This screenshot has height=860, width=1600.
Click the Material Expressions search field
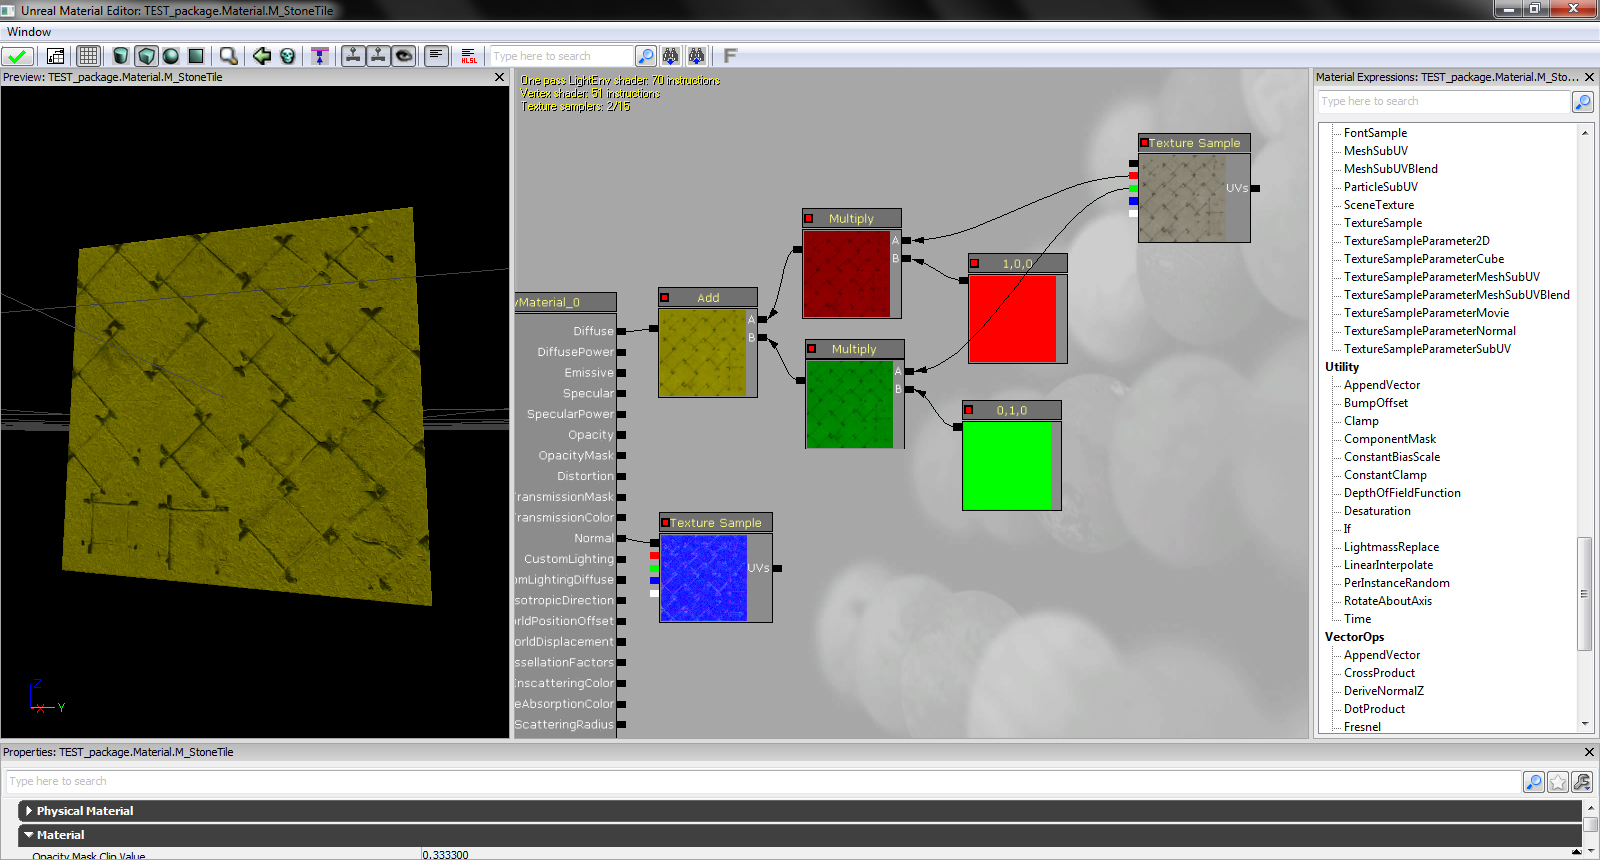(1443, 102)
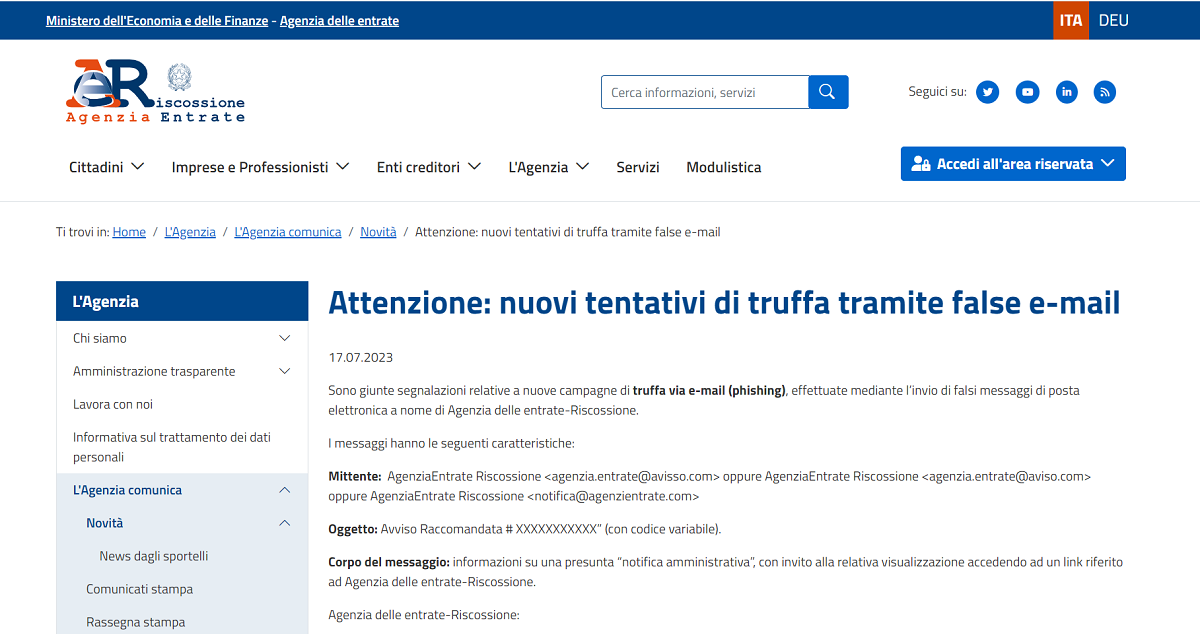Click the YouTube channel icon

point(1027,92)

**TASK INSTRUCTIONS**
Pictures stay out; reproduce every line of the records exactly.

**PROBLEM SOLUTION**
This screenshot has height=860, width=1600.
Click the Material Expressions search field
(1443, 102)
Click the YouTube channel icon

point(1027,92)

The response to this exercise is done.